INFORMATION:
▽

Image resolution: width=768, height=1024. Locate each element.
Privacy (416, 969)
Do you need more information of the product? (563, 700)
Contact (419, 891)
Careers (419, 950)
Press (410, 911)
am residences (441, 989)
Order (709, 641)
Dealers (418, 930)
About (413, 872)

△
▽

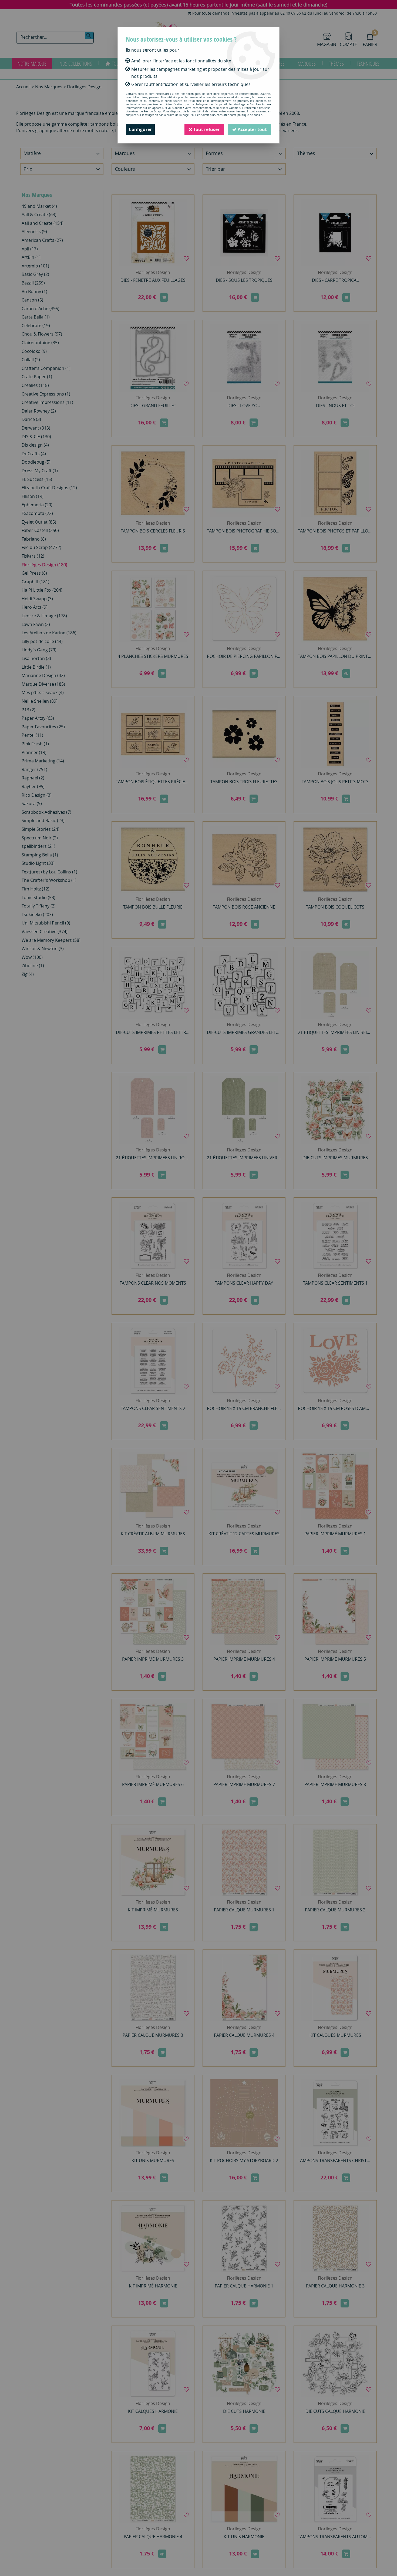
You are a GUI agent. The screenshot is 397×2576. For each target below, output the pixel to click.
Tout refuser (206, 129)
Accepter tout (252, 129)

△

INSTRUCTIONS TO FOLLOW:
Every line from the line containing "Image resolution: width=768, height=1024." through the line containing "About (413, 872)" in the records above must be retyped exactly. Leave out the rest.

SOLUTION FOR THIS TASK:
Image resolution: width=768, height=1024. Locate each element.
Privacy (416, 969)
Do you need more information of the product? (563, 700)
Contact (419, 891)
Careers (419, 950)
Press (410, 911)
am residences (441, 989)
Order (709, 641)
Dealers (418, 930)
About (413, 872)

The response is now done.